ASSIGNMENT: In the article on baby boomers' health, which survey did researchers use to compare baby boomers with the previous generation?

EXTRACT TO READ:

+ + + + + + +

Baby Boomers Less Healthy Than Previous Generation
A recent study finds baby boomers have higher rates of chronic disease, higher levels of disability and lower self-rated health than those born a generation prior.
Many experts are interested in looking at the health of baby boomers, the generation born post-World War II between 1946 and 1964. At this point, most baby boomers are in their 50s and 60s and together, they make up more than one-fourth of the total U.S. population. With significant improvements in medicine over the last 50 years, life expectancy has improved and the baby boomers are living longer than previous generations. But, are they living healthier?
Findings are mixed, according to a study recently published in the Journal of the American Medical Association. Researchers used results from the National Health and Nutrition Examination Survey (NHANES) to compare the health of baby boomers to those born in the previous generation, all of whom were 46 to 64 years old at the time of the survey. Overall, researchers found that baby boomers have higher rates of chronic disease, more disability and lower self-rated health than members of the previous generation at the same age. Baby boomers were more likely to be obese and less physically active than the previous generation, and had greater rates of high blood pressure, high cholesterol, and diabetes. There were a few positive notes: baby boomers were less likely to smoke cigarettes and they have lower rates of emphysema and heart attack than the previous generation.

+ + + + + + +

EXTRACTED ENTRIES:
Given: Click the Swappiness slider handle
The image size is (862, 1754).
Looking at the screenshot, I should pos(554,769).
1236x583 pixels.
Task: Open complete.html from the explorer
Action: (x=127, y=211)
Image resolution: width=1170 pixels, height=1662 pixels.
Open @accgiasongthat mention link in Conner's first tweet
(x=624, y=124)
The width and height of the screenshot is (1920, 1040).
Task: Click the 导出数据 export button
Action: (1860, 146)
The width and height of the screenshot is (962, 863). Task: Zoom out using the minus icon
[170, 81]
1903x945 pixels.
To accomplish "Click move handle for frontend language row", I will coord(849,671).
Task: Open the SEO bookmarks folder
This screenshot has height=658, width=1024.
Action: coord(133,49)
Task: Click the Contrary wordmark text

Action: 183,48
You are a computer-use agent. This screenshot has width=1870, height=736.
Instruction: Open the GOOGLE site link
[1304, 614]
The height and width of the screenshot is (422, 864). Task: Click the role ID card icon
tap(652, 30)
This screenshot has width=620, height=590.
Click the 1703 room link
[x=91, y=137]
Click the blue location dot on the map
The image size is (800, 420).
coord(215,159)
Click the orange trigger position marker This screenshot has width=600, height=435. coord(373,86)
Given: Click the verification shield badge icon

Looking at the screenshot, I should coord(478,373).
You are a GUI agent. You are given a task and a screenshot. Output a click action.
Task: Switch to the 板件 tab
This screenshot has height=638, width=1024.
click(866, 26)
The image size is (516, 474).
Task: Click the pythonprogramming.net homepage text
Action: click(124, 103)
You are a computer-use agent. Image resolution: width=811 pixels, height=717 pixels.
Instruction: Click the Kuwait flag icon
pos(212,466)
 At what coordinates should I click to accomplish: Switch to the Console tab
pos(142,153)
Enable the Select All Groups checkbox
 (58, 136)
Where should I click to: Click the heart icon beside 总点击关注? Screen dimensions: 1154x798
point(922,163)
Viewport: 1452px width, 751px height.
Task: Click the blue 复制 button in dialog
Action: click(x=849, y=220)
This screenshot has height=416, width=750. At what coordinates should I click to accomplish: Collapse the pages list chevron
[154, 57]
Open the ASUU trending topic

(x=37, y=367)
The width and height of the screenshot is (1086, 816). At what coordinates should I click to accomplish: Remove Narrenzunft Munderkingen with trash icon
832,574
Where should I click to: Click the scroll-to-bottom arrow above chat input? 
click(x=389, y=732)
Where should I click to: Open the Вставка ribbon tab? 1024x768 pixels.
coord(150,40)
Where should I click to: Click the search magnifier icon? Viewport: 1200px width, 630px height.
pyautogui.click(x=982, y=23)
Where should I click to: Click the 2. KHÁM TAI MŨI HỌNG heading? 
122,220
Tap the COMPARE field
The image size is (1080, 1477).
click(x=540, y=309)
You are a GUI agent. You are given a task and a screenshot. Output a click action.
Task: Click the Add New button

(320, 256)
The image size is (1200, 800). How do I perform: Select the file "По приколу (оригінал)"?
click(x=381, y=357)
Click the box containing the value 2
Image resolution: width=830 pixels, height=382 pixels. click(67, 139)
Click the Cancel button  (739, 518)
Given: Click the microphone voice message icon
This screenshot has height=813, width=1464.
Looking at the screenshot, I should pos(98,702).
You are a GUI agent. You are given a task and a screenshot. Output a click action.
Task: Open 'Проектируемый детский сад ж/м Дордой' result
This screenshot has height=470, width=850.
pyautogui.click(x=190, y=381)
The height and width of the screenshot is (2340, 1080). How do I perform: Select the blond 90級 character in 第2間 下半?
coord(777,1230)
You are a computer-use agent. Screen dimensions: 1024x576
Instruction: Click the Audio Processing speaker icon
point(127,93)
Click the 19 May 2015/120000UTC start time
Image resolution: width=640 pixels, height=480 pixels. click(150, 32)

+ + + + + + +

ANSWER SECTION: The National Health and Nutrition Examination Survey (NHANES).